» Source
++++++++++

And what about Bruce Lee? born and raised in SF too. My friend's father actually trained at the same dojo as him in the 80's...small world huh? Clint Eastwood was also born in SF
Wow that's awesome! But are you sure it was the 80's? B/c I could swear he died in the 70's.
But either way, good examples. I think people would be hard pressed to call Bruce Lee and Clint Eastwood soft lol.
I agree, nice last couple of posts. People in the Bay Area aren't soft, they're just less obnoxious than most other people else where. Get into someones face and they'll show you softness LOL
Yeah I think calling people here soft is a misnomer. There is more of an effort to employ tact and there is a greater consideration for how the next person might react to what is said. Clarification tends to be better out here too.
But at the same time I could see why people from the East would interpret these aspects as being soft, since its so different from what many of them do. Its just a different way of communicating, although things the OP mentioned can be pretty sissy-ish where they do exist. People here can be way too sensitive to criticism at times. I think if you ask someone's opinion on something be ready for any type of answer. And people should be able to take advice from friends, even if they don't like what that advice may be. I have some friends that I feel have paper-thin skin when it comes to things like this.

++++++++++

» Provided material

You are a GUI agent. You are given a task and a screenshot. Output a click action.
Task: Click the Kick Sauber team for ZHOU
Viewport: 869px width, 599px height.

++++++++++

» Objectives
• 1. Copy the forum thread from "But either way, good" to "out here too.".
• 2. Answer these questions using the forum thread:
(a) Besides Bruce Lee, who else does it say was born in SF?
(b) Compared with most people elsewhere, what does it call people in the Bay Area?
(c) People from which region could see these local ways as soft?
The lines shown after the forum thread are separate material.

» Answers by task
• 1.
But either way, good examples. I think people would be hard pressed to call Bruce Lee and Clint Eastwood soft lol.
I agree, nice last couple of posts. People in the Bay Area aren't soft, they're just less obnoxious than most other people else where. Get into someones face and they'll show you softness LOL
Yeah I think calling people here soft is a misnomer. There is more of an effort to employ tact and there is a greater consideration for how the next person might react to what is said. Clarification tends to be better out here too.

• 2.
(a) Clint Eastwood
(b) Less obnoxious
(c) The East